Whoever leads the No11 regime must learn spending will only fuel inflation
The year ends with a two. We have a Prime Minister who reset Britain’s relationship with Europe and has suddenly appointed an inexperienced Chancellor. The new regime in Downing Street now promises tax cuts in the face of high inflation.
Am I mad, in a coma, or has the Tory Party travelled back in time?
One could forgive Boris Johnson for feeling like he had just been hit by a speeding car. His Health Secretary and Chancellor resigned in one night, followed by a day of raw politics as dozens of MPs on the payroll quit and his top team turned against him. For a moment, however, it is worth dwelling on Rishi Sunak’s resignation, which emphasised policy disagreements. In a last gasp attempt at survival, Johnson attempted to use this divide to negate the fury from Sajid Javid’s own letter.
After Sunak’s resignation, Johnson moved swiftly to install Nadhim Zahawi, whose genuine success as vaccines minister was not replicated during his time at the Department for Education. Both Johnson and Zahawi’s camps had a busy morning yesterday, before the full scale of the fallout became apparent, and made it known the new regime in No11 would mark a break with even Sunak’s diffident attempts to restore order to the public finances. The message is clear: now is the time to slash taxes and leave fiscal responsibility for later.
It cannot be overstated how counterproductive such a strategy this would be.
Britain is in the grip of an inflationary crisis, with prices now rising at a pace genuinely unimaginable before the pandemic. There are, of course, many supply-side reasons for this, not least the legacy of domestic lockdowns and social distancing, China’s continued adherence to draconian Zero Covid policies, and the further disruption caused by the war in Ukraine. But as I and other inflation doves discovered last year, just because you can explain away inflation, doesn’t actually make it go away.

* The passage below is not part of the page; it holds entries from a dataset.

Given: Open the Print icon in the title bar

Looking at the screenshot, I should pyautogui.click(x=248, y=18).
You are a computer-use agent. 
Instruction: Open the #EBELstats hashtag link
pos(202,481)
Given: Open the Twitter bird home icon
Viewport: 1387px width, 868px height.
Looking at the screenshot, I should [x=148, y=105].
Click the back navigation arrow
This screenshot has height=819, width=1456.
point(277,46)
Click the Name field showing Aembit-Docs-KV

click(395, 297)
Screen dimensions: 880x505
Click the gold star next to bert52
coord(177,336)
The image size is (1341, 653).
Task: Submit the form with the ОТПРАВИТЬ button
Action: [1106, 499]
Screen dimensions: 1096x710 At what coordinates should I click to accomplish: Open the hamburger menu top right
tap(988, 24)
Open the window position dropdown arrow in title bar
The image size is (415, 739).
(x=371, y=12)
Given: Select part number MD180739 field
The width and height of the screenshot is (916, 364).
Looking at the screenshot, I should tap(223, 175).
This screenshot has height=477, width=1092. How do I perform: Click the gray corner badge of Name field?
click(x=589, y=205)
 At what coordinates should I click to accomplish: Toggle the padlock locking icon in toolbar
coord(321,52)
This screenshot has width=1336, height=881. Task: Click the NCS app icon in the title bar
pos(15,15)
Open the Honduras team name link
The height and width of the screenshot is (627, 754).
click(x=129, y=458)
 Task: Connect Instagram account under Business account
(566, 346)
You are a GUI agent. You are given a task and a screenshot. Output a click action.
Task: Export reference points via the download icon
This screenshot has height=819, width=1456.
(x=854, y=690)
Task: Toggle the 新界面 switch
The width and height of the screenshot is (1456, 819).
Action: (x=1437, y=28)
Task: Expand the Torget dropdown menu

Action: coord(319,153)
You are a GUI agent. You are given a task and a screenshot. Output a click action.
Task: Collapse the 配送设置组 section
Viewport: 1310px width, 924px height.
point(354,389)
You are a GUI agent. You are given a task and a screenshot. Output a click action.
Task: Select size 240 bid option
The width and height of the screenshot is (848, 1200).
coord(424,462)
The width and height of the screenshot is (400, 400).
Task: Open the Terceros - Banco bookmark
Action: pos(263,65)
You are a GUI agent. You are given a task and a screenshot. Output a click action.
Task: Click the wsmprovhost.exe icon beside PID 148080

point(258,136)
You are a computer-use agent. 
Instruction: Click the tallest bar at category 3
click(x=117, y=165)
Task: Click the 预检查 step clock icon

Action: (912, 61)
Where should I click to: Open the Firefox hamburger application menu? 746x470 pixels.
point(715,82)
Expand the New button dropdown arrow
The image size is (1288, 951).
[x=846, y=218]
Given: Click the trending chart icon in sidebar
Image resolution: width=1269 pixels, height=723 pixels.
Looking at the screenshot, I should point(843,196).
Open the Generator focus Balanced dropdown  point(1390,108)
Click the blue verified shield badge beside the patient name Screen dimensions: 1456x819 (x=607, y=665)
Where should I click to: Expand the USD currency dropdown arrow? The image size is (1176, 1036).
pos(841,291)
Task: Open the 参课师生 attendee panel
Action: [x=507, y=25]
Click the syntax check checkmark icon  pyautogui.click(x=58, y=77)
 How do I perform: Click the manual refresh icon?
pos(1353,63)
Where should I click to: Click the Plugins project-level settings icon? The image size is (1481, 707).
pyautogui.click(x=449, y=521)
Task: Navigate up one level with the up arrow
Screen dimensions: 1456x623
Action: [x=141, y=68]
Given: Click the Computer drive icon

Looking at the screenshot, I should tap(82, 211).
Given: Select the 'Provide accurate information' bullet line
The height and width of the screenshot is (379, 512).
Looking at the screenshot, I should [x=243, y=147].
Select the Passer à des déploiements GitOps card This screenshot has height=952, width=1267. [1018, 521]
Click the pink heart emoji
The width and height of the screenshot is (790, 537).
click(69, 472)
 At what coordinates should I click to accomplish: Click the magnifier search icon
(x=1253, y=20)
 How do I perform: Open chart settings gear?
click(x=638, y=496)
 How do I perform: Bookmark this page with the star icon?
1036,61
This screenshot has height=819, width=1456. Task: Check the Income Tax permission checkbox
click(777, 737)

Fundamentally inflation is caused by too much money chasing too few goods. Does the government have a strategy to successfully increase the supply of key goods before more Chinese lockdowns disrupt our supply chains, yet again? Or, alternatively, does it have a plan to release the pressure on food and fuel prices while it pursues the hardest of hard lines against Russia?
And if the government has no answer to the “too few goods” problem, then they have to address the “too much money” side of the equation. This is of course always difficult for ministers: no one wants to hear politicians say that our true ailment is as simple as that we’re all spending too much money, too quickly. But uncomfortable truths are still true. In two years, the nominal value of the British economy has increased by 27 per cent from its lockdown nadir. There really has been a surge in demand that no economy is equipped to deal with.
It is no coincidence that ministers sound increasingly like their predecessors from the 1970s, urging for pay restraint and other voluntary sacrifices from individuals to combat inflation. Inflation is a systemic issue that requires systematic solutions.
At this moment in time unfunded tax cuts or spending increases would be actively harmful, as much as we might wish it ain’t so. They would merely increase the amount of money that is chasing too few goods, and so further increase prices. Further inflation would increase the pressure on personal finances and departmental budgets, creating demands for further tax cuts or spending increases. We would be in an inflationary spiral that would keep accelerating until someone says enough is enough. In many respects, the only thing to heal the ruptures of inflation is a recession, because it would dramatically curb consumer spending and drive down the price of goods.
If Treasury won’t make that unpalatable but necessary call, it would be left to the Bank of England to use the only tool at their disposal and continue to increase interest rates. Such increases would indiscriminately inflict misery on homeowners and other debtors, while reducing businesses access to the very investment they need to boost capacity and solve the supply chain issues exacerbating inflation.
Fifty years ago, Anthony Barber promised tax cuts would secure the increased growth that would solve the problem of high inflation. It didn’t work then, and it won’t work now. At the time of writing, Nadhim Zahawi was still Chancellor. If he’s still in post, he needs to stop playing to the gallery and take the difficult decisions necessary to bring inflation under control.